Pinned Joint is a joint strengthened or fastened with a pin or key. This kind of fastening is of frequent occurrence in carpentry to hold a tenon in place. In order to make the contact between the shoulders of the tenon and the cheeks of the mortise as close as possible, the hole for the pin is bored so as to draw the tenon, and the operation, which is called drawboring, is performed by boring the hole in the first instance through the cheeks only, then inserting the tenon and marking the position of the hole, after which the tenon is removed and the hole bored, not, however, in the place marked, but a little nearer the shoulders, and when it is again inserted, a slightly tapering conical piece of steel, called a drawbore pin, is driven through the holes, forcing the shoulders close home. On removing the steel pin, the proper one made out of iron or hard wood, sometimes wetted, is inserted in its place. Its use in carpentry should be quite of secondary consideration, stability being secured without such an auxiliary, and consequently the practice of drawboring can be of no advantage, but rather the reverse in well-conditioned framing. The diameter of a wood pin should not be less than one-fourth the thickness of the tenon, and its position should be at a spot distant from the shoulders equal to one-third the tenon's length. In shape, it is either round, round with a square head, or square throughout, which is considered the best form, as it brings more of the wood into resistance, and is not so likely to cause splitting if its sides are properly situated with respect to the stress. In order to render it as effective as possible against shearing, it should be split off from a straight-grained piece. When the tenon passes right through the mortise, as shown in Fig. 47, or as in the somewhat similar case of framing a trimmer into a trimming joist, the hole is bored so as just to clear the mortise, and the piu is driven against the outside of the joist.
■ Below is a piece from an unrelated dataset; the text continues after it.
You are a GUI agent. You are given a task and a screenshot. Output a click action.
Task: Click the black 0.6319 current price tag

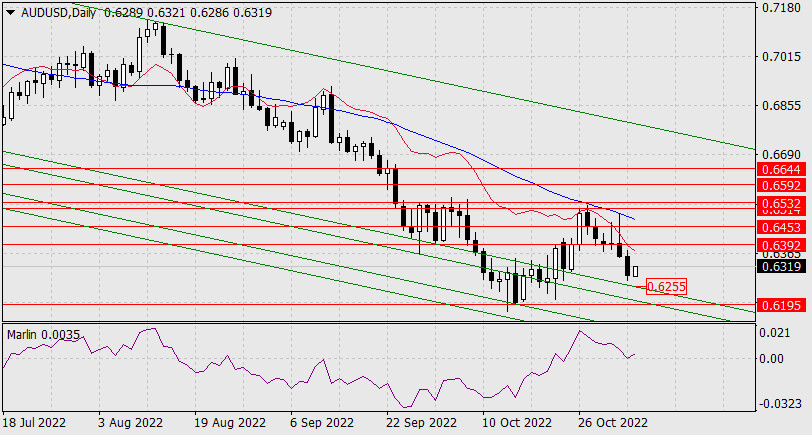coord(780,266)
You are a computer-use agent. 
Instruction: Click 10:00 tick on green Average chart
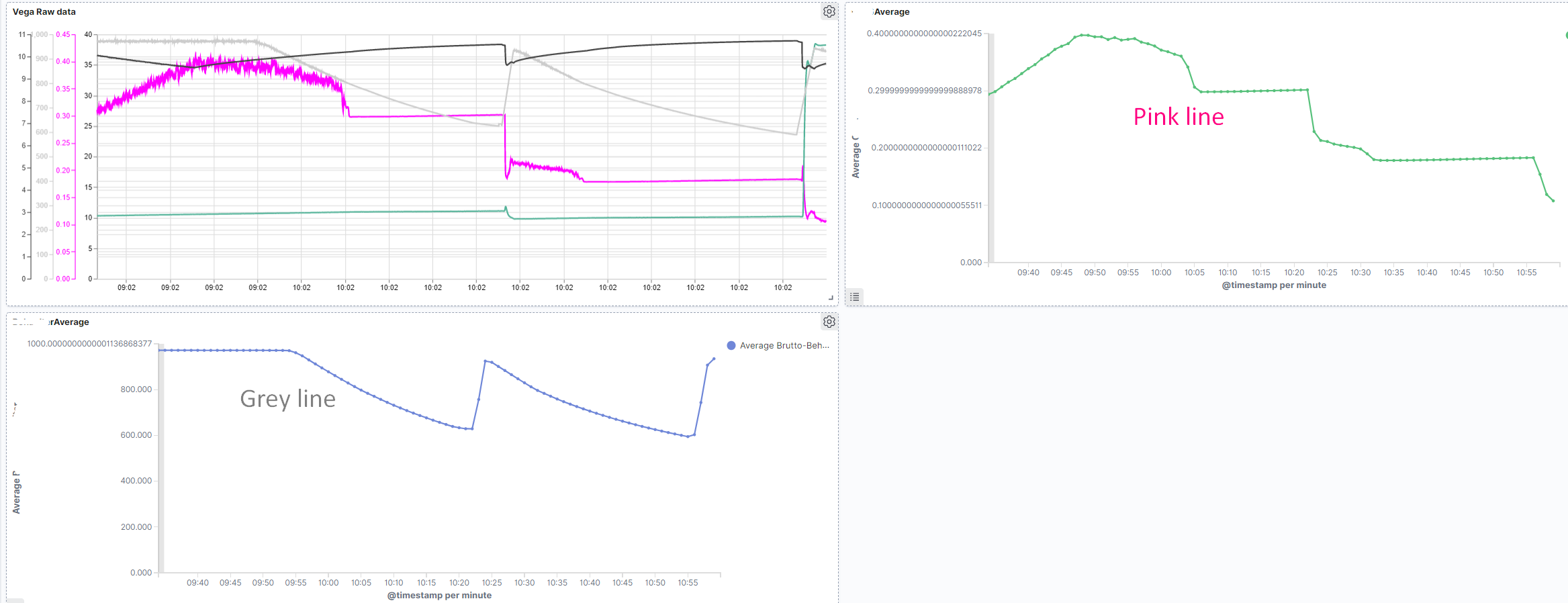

The term tree-nail (pronounced trunnel) is restricted by some to large-sized pins, varying in diameter from 3/8 in. to ¾ in., and when of good English oak their resistance to shearing is about 2 tons per square inch of section.
Plain or Plane Joint is formed by the union or contact of two plane surfaces, as, for instance, when one piece of timber rests or beds upon, or abuts against, another, the area of junction being one and the same plane. It is characteristic of a fish joint. In common work, it is the usual mode of connecting joists to wall plates, rafters to ridge-pieces, etc, and usually a fastening of some kind is required to prevent sliding.
Post and Beam Joint occurs, as its name implies, between a post and beam, the latter being either inclined or horizontal, and either above or below the post. The points to be attended to are an equal and true bearing for the post, and the least possible diminution of strength in the abutment both of post and beam; and the choice of the best form of joint must in a great measure depend upon the nature of the load to be borne by the beam. In many situations the plan adopted in a common or proper door frame would no doubt suffice, viz., having a stub tenon at the foot and an ordinary one at the head of the post, whilst in others it would be preferable to cut a vertical mortise through the head and insert therein the tenoned end of the beam.